### The task
Could the data underneath be repeated exactly, in full?

Dataset entries
■ ■ ■ ■

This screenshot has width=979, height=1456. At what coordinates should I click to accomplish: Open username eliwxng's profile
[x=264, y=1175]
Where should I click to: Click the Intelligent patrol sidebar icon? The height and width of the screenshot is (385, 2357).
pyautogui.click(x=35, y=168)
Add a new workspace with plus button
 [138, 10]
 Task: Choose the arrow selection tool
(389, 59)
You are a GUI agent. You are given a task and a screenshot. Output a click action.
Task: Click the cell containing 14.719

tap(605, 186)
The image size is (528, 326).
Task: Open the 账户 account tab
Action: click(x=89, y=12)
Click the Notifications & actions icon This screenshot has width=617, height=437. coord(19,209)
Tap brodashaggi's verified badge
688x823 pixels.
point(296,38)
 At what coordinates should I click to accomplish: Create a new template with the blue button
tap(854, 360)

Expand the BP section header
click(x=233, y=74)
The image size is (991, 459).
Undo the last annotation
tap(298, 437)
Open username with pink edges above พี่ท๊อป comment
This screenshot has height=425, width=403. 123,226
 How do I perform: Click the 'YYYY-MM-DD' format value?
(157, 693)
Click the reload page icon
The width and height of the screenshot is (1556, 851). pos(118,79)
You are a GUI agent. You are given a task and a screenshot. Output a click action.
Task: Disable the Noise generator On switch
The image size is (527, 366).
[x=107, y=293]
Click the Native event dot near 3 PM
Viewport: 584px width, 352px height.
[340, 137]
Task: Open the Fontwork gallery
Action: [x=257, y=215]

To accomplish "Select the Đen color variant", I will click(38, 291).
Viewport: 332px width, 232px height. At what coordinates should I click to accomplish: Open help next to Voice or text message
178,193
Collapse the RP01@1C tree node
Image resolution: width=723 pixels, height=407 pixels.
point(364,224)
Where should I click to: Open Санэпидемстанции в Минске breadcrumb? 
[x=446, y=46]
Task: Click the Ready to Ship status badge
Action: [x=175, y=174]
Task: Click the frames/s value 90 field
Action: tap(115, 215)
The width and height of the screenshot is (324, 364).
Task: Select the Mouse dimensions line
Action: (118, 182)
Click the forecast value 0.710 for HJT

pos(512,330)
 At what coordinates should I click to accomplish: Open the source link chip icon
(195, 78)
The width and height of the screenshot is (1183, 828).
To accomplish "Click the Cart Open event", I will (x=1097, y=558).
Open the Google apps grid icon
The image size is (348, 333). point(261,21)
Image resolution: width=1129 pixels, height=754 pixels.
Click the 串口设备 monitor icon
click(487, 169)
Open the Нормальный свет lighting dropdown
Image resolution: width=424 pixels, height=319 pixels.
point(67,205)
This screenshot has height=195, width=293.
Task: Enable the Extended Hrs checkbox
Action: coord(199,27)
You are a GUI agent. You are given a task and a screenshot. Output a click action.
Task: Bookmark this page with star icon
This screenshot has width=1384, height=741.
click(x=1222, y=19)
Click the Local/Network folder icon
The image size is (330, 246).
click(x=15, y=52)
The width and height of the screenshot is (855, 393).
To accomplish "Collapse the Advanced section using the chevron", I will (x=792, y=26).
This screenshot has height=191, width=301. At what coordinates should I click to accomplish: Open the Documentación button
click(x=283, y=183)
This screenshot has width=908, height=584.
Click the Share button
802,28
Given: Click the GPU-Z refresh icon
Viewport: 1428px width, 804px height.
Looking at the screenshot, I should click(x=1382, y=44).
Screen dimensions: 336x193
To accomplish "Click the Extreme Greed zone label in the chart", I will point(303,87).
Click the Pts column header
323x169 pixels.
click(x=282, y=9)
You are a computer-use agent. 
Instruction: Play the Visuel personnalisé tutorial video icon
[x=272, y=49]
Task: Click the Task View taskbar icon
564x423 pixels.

■ ■ ■ ■

### Exercise answer
This screenshot has width=979, height=1456. At what coordinates should I click to accomplish: Open username eliwxng's profile
[x=264, y=1175]
Where should I click to: Click the Intelligent patrol sidebar icon? The height and width of the screenshot is (385, 2357).
pyautogui.click(x=35, y=168)
Add a new workspace with plus button
 [138, 10]
 Task: Choose the arrow selection tool
(389, 59)
You are a GUI agent. You are given a task and a screenshot. Output a click action.
Task: Click the cell containing 14.719

tap(605, 186)
The image size is (528, 326).
Task: Open the 账户 account tab
Action: click(x=89, y=12)
Click the Notifications & actions icon This screenshot has width=617, height=437. coord(19,209)
Tap brodashaggi's verified badge
688x823 pixels.
point(296,38)
 At what coordinates should I click to accomplish: Create a new template with the blue button
tap(854, 360)

Expand the BP section header
click(x=233, y=74)
The image size is (991, 459).
Undo the last annotation
tap(298, 437)
Open username with pink edges above พี่ท๊อป comment
This screenshot has height=425, width=403. 123,226
 How do I perform: Click the 'YYYY-MM-DD' format value?
(157, 693)
Click the reload page icon
The width and height of the screenshot is (1556, 851). pos(118,79)
You are a GUI agent. You are given a task and a screenshot. Output a click action.
Task: Disable the Noise generator On switch
The image size is (527, 366).
[x=107, y=293]
Click the Native event dot near 3 PM
Viewport: 584px width, 352px height.
[340, 137]
Task: Open the Fontwork gallery
Action: [x=257, y=215]

To accomplish "Select the Đen color variant", I will click(38, 291).
Viewport: 332px width, 232px height. At what coordinates should I click to accomplish: Open help next to Voice or text message
178,193
Collapse the RP01@1C tree node
Image resolution: width=723 pixels, height=407 pixels.
point(364,224)
Where should I click to: Open Санэпидемстанции в Минске breadcrumb? 
[x=446, y=46]
Task: Click the Ready to Ship status badge
Action: [x=175, y=174]
Task: Click the frames/s value 90 field
Action: tap(115, 215)
The width and height of the screenshot is (324, 364).
Task: Select the Mouse dimensions line
Action: (118, 182)
Click the forecast value 0.710 for HJT

pos(512,330)
 At what coordinates should I click to accomplish: Open the source link chip icon
(195, 78)
The width and height of the screenshot is (1183, 828).
To accomplish "Click the Cart Open event", I will (x=1097, y=558).
Open the Google apps grid icon
The image size is (348, 333). point(261,21)
Image resolution: width=1129 pixels, height=754 pixels.
Click the 串口设备 monitor icon
click(487, 169)
Open the Нормальный свет lighting dropdown
Image resolution: width=424 pixels, height=319 pixels.
point(67,205)
This screenshot has height=195, width=293.
Task: Enable the Extended Hrs checkbox
Action: coord(199,27)
You are a GUI agent. You are given a task and a screenshot. Output a click action.
Task: Bookmark this page with star icon
This screenshot has width=1384, height=741.
click(x=1222, y=19)
Click the Local/Network folder icon
The image size is (330, 246).
click(x=15, y=52)
The width and height of the screenshot is (855, 393).
To accomplish "Collapse the Advanced section using the chevron", I will (x=792, y=26).
This screenshot has height=191, width=301. At what coordinates should I click to accomplish: Open the Documentación button
click(x=283, y=183)
This screenshot has width=908, height=584.
Click the Share button
802,28
Given: Click the GPU-Z refresh icon
Viewport: 1428px width, 804px height.
Looking at the screenshot, I should click(x=1382, y=44).
Screen dimensions: 336x193
To accomplish "Click the Extreme Greed zone label in the chart", I will point(303,87).
Click the Pts column header
323x169 pixels.
click(x=282, y=9)
You are a computer-use agent. 
Instruction: Play the Visuel personnalisé tutorial video icon
[x=272, y=49]
Task: Click the Task View taskbar icon
564x423 pixels.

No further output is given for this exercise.